California DFAL Crypto Kiosk Provisions refers to Chapter 9 of California’s Digital Financial Assets Law (DFAL), codified at Financial Code sections 3901 through 3907. The provisions regulate “digital financial asset transaction kiosks,” commonly described as crypto ATMs or cash-to-crypto kiosks. As of June 4, 2026, the kiosk regime is partially effective: location reporting, daily transaction limits, and receipt requirements have applied since Jan. 1, 2024; fee caps and pre-transaction written disclosures have applied since Jan. 1, 2025; and kiosk licensing-related requirements are scheduled for July 1, 2026.
California Digital Financial Asset Transaction Kiosks
Chapter 9 was added by SB 401, Chapter 871, Statutes of 2023. The statute defines a digital financial asset transaction kiosk as an electronic information processing device capable of accepting or dispensing physical U.S. currency in exchange for a digital financial asset. An “operator” is a person that owns, operates, or manages a kiosk located in California. The law also defines “charges” broadly to include customer-paid fees or expenses and the difference between the market price of the digital financial asset on a licensed exchange and the price charged to the customer.
The DFPI describes the kiosk provisions as part of DFAL’s consumer-protection framework for crypto businesses and notes that kiosk operators became subject to separate phase-in dates that were not changed by AB 1934, except for the licensing alignment date. AB 39 and SB 401 together comprise DFAL, while AB 1934 later extended the general DFAL licensing date from July 1, 2025 to July 1, 2026.
Daily Limits, Location Reporting, and Receipts
Effective Jan. 1, 2024, a kiosk operator may not accept or dispense more than $1,000 in a day from or to a customer via a digital financial asset transaction kiosk. Operators must also provide DFPI with a list of all kiosk locations they own, operate, or manage in California and submit updates within 30 days of any change. DFPI must make the operator location lists available publicly on its website.
The same phase-in includes receipt requirements. For any transaction made at the operator’s kiosk, the operator must provide a receipt that includes the customer name, transaction date and time, operator name, amount of digital financial asset involved, U.S. dollar amount, fees, spread between the customer price and the listed exchange price, and the name of the licensed exchange used to calculate that spread.

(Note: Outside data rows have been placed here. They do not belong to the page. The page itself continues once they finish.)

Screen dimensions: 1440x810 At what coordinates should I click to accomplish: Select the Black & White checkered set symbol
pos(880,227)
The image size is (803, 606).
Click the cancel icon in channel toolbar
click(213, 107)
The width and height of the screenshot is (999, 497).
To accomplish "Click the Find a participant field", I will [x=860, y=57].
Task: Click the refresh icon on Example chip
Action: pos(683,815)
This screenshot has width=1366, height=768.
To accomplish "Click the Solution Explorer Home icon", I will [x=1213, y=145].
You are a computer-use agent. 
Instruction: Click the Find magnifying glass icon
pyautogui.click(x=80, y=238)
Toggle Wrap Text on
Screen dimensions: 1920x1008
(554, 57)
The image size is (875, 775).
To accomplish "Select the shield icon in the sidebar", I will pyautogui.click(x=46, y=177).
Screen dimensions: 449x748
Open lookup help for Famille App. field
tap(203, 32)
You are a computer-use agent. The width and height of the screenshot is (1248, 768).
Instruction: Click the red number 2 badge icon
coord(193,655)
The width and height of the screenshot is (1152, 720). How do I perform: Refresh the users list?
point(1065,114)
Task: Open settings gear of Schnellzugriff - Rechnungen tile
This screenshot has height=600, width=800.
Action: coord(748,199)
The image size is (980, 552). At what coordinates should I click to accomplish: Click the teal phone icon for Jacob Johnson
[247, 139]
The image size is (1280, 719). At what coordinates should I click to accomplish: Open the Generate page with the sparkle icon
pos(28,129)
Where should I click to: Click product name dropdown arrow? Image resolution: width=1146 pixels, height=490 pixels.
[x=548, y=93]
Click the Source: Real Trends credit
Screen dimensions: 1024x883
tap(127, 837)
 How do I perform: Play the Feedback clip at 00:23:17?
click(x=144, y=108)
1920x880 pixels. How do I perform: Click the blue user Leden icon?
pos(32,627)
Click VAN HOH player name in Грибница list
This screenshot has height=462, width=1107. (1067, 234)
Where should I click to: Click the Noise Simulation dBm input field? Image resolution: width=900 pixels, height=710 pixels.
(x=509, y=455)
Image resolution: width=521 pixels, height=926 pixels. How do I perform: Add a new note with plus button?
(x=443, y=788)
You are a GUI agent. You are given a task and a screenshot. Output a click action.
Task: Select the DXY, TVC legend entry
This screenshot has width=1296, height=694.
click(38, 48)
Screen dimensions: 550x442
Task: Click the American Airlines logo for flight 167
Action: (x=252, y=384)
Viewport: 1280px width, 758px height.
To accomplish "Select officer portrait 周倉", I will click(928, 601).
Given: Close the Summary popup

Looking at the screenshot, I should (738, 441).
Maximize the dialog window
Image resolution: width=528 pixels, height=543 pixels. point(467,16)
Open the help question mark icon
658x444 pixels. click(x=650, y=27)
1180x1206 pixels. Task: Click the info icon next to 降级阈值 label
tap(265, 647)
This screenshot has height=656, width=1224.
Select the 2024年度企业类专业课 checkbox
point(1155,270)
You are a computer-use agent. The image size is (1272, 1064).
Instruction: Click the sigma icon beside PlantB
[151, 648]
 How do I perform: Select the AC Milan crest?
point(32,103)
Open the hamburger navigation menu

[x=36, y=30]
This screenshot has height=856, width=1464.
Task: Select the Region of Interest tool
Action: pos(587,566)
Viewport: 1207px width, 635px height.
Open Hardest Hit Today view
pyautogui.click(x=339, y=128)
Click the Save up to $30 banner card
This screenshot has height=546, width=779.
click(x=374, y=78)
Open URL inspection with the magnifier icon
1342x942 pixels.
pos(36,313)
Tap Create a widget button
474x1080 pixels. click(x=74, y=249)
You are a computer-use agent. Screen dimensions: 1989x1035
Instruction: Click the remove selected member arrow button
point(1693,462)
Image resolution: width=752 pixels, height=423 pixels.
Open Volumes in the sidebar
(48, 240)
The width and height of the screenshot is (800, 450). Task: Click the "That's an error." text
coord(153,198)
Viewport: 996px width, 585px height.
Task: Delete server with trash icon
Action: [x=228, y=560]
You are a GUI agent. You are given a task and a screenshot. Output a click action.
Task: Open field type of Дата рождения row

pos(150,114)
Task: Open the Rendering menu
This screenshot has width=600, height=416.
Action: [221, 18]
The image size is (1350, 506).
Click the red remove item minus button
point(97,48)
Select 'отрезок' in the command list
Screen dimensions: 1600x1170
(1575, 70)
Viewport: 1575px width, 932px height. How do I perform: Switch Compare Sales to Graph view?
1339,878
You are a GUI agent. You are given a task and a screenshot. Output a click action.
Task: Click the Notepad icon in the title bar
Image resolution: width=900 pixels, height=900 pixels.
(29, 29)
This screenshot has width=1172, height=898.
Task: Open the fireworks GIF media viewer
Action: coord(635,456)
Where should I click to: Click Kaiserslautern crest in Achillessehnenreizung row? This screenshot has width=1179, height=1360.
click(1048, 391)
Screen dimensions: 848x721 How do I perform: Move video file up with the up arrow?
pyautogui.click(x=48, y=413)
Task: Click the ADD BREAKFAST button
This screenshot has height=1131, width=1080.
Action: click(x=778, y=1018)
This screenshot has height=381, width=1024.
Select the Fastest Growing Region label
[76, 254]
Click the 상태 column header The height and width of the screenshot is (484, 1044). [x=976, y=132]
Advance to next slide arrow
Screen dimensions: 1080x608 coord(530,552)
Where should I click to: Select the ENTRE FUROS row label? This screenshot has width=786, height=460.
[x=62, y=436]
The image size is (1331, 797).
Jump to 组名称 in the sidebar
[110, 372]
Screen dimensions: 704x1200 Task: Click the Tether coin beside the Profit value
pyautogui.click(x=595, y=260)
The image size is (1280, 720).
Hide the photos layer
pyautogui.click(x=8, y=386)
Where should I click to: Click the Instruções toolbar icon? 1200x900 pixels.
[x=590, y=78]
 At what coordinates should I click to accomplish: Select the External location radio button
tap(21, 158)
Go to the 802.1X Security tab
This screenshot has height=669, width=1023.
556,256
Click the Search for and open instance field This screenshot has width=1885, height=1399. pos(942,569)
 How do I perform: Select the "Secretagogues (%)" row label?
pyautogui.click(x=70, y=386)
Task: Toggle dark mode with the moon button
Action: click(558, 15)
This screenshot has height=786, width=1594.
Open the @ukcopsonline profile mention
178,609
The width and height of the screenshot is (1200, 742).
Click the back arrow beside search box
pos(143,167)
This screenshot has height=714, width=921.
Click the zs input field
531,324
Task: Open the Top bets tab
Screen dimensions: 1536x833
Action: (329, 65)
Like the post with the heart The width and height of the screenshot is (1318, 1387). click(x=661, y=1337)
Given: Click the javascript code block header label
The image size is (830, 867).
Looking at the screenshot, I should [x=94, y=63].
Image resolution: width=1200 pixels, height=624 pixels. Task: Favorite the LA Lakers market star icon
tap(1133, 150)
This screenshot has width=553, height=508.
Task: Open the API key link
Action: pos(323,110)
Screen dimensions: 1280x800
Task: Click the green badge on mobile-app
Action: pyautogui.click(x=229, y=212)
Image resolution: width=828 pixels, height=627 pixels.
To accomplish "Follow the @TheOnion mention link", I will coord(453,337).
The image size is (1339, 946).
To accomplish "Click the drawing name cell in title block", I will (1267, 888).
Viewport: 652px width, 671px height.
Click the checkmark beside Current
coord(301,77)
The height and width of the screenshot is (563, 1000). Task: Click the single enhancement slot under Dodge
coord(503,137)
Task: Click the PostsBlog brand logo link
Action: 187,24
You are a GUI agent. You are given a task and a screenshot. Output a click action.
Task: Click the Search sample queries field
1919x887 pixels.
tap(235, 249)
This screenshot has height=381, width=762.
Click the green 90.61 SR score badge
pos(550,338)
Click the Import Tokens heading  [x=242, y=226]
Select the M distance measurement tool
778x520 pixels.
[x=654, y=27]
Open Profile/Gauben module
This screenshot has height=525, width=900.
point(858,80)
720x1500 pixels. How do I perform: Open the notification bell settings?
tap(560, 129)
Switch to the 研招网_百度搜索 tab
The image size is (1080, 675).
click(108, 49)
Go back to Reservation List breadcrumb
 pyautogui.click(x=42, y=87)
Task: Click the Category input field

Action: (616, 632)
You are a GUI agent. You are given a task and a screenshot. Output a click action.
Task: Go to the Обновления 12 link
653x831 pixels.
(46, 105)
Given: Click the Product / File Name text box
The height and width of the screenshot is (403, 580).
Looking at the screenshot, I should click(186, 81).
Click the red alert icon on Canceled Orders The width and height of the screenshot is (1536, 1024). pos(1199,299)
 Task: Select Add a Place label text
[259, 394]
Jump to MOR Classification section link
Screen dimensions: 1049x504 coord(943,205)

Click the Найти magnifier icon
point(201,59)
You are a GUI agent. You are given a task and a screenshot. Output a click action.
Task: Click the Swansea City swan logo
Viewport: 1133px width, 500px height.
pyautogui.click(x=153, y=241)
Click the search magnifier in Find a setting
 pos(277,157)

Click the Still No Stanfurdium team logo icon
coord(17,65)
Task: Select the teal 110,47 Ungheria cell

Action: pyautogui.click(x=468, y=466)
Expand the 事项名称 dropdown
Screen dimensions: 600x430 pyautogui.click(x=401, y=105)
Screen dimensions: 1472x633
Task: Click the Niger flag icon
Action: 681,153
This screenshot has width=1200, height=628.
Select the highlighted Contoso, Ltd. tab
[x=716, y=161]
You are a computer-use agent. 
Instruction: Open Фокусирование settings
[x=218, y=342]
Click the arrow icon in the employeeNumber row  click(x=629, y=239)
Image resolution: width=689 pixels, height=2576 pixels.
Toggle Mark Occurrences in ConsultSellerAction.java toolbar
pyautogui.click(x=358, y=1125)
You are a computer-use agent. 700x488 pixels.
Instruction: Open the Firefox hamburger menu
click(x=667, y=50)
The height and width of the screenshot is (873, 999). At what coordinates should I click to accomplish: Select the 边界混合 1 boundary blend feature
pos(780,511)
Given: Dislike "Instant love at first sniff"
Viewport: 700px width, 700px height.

Fee Caps and Pre-Transaction Disclosures
Effective Jan. 1, 2025, kiosk operators may not collect direct or indirect charges from a customer related to a single digital financial asset transaction that exceed the greater of $5 or 15% of the U.S. dollar equivalent of the digital financial assets involved in the transaction, measured using the publicly quoted market price on a licensed digital financial asset exchange when the customer initiates the transaction.
Also effective Jan. 1, 2025, operators must provide written pre-transaction disclosures in English and in the same language principally used to advertise, solicit, or negotiate with the customer. The disclosure must be clear and conspicuous, separate from other disclosures, and include transaction terms such as the digital asset amount, fees and charges, customer price, exchange-listed price, and a finality warning if the operator does not offer reversal or refund.
Licensing Alignment and Non-Business Operators
AB 1934 amended Financial Code section 3907 to move the kiosk licensing alignment date to July 1, 2026. On or after that date, an operator that engages in digital financial asset business activity must comply with the general DFAL licensing provision. If a kiosk operator does not itself engage in digital financial asset business activity but allows another person to do so through a kiosk it owns, operates, or manages, the operator must ensure that the other person is licensed, ensure charges comply with the statutory fee cap, and comply with the remaining Chapter 9 provisions.
This is a California state-law profile within the United States. It does not cover federal money-services-business obligations, Bank Secrecy Act compliance, securities or commodities classification, or every DFAL chapter. It is most relevant to crypto ATM operators, cash-to-crypto kiosk networks, retailers hosting kiosks, digital asset exchange partners, and vendors that support kiosk transactions involving California residents.